定期借地の背景

定期借地と呼ばれる土地活用の方法があります。
この制度では、土地を貸すときに一定の期間を定め、この期間が過ぎると借地権が消滅し、必ず土地は土地の所有者に戻るという仕組みを取っています。

平成4年に借地借家法が施行され、このときに定期借地がスタートしました。この制度がスタートした背景には、土地の貸付や返還でトラブルが多数起きていたということがあります。
土地を借りた人が家や建物を建て、契約終了しても立ち退かったり、立ち退くために土地所有者が、借りている人へ立ち退き料を支払うという事態が起きています。
この事態は、土地所有者には土地貸すと余計に損をするから貸さない…借り手は借りたら契約を破っても、理由があればよい…という不安や怠慢が起き、土地活用の促進を妨げてきました。こういった事態を防ぐために、定期借地が出来たのです。

定期借地制度の詳細

定期借地の種類と期間は、次のようになっています。
一般定期借地権・・・50年以上
事業用借地権・・・10年〜20年
建物譲渡特約付借地権・・・30年以上

定期借地制度では、土地の賃貸できる期間が決まっています。この期間が過ぎるとと、借り手が持っている借地権は必ず消滅し、賃貸契約は終了します。終了時に借り手があれこれ理由を述べて、契約を伸ばしてほしいと言っても、その理由は認められず、理由の正当性の是非も問いません。
契約終了時に、借り手を土地から立ち退かせるための立ち退き料を支払ったり、資金を用意する必要もなくなりました。

また、他に建物再築を理由にして存続期間延長することも認めません。さらに、建物買取請求権の行使もありません。

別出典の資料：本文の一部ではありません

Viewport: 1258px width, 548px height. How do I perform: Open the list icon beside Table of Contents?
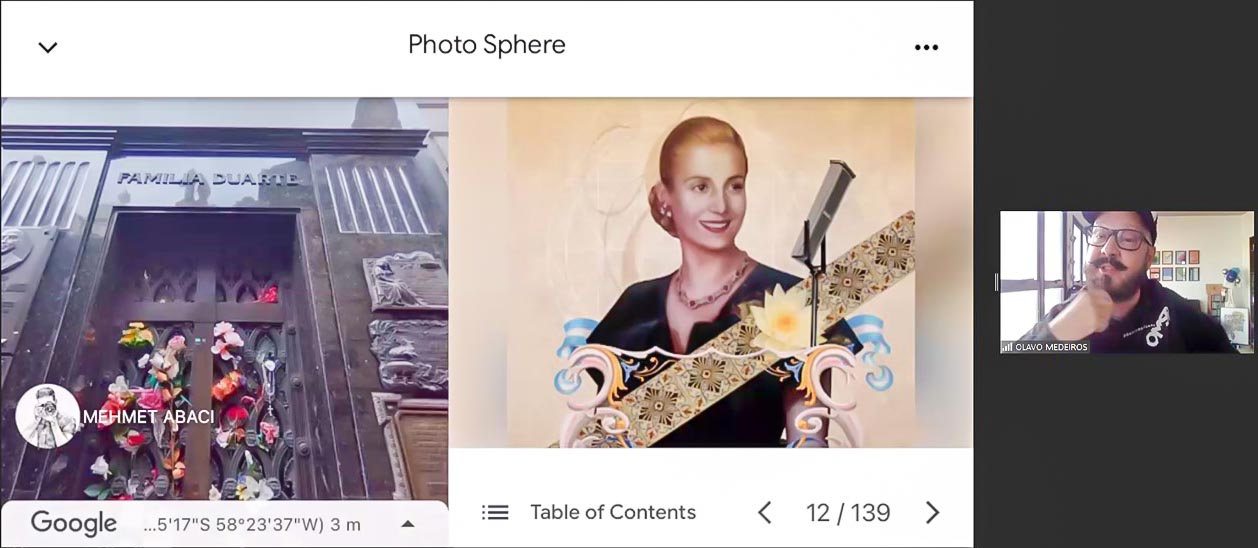[495, 513]
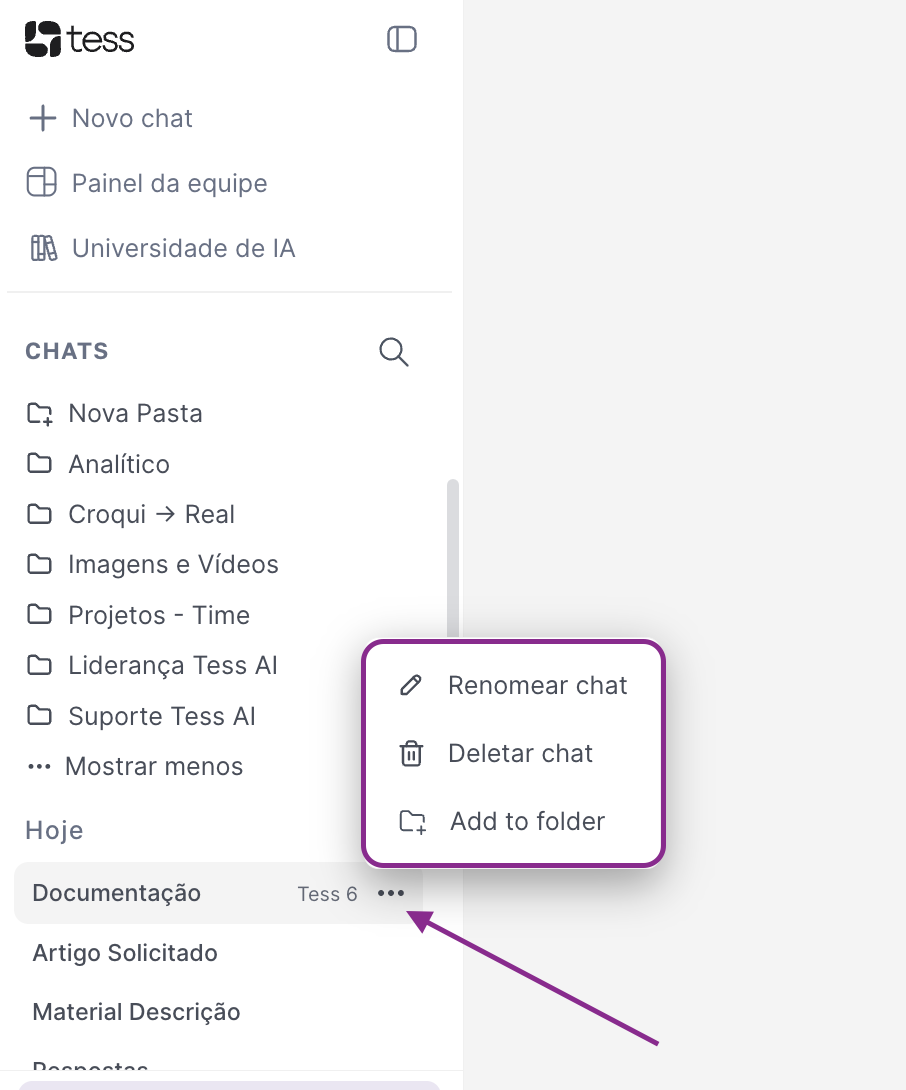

事業用借地では、土地所有者と借り手は公正証書を使って、契約を結びます。契約後に、借りた土地に建設をする場合には、商業施設など事業に関する建物に限られてきます。

定期借地でできること

定期借地では、土地所有者に優位に働くように制度が整備されています。また、土地の貸し借りのトラブルを避けるように厳格になっています。
定期借地では、長期的な収入の獲得や、土地の返還が保証されており、これからもますます、利用される機会は増えるのではないでしょうか。